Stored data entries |
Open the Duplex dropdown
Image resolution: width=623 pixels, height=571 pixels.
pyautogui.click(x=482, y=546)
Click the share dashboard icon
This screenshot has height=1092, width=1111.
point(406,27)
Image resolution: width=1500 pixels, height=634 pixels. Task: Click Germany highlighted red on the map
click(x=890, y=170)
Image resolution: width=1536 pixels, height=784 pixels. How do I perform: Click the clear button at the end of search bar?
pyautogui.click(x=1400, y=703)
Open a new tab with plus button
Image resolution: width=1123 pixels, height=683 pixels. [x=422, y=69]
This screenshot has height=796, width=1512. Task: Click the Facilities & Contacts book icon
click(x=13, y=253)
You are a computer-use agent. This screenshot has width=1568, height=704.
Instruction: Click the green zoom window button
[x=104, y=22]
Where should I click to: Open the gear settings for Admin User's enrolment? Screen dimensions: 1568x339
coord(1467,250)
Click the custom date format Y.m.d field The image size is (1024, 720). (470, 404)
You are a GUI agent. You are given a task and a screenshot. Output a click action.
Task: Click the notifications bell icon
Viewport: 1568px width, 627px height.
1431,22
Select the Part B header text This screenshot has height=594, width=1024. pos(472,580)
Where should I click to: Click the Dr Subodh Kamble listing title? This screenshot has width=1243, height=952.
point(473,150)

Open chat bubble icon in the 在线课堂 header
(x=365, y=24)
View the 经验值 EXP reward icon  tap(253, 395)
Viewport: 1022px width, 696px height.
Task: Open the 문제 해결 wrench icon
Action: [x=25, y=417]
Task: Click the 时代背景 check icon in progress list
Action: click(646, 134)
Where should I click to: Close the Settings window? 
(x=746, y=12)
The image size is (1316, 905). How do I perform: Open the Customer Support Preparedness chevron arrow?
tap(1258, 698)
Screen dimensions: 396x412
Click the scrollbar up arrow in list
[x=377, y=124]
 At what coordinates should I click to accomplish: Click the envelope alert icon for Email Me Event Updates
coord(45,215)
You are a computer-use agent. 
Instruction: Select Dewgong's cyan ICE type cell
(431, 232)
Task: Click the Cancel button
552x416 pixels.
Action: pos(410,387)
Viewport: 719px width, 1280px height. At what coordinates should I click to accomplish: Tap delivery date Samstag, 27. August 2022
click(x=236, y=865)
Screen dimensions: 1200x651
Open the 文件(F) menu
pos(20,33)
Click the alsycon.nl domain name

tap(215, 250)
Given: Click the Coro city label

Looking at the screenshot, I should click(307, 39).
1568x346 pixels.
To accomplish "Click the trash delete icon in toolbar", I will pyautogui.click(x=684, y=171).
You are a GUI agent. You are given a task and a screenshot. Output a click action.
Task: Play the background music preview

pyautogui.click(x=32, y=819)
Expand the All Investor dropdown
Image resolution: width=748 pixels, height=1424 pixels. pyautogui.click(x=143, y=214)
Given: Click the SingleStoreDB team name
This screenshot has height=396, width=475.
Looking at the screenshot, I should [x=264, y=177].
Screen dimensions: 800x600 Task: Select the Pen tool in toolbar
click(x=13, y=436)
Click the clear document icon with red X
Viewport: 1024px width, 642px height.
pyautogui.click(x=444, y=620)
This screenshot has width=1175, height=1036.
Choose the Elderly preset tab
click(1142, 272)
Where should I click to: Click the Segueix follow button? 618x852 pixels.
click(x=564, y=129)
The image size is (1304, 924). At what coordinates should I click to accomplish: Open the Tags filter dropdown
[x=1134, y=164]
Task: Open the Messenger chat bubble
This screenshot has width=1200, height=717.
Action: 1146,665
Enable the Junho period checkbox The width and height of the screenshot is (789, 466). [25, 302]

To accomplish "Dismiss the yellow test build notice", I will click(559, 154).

What the exercise asks |
When a line in the data contains "will", return it as written.

Solution to the problem |
To accomplish "Click the trash delete icon in toolbar", I will pyautogui.click(x=684, y=171).
To accomplish "Dismiss the yellow test build notice", I will click(559, 154).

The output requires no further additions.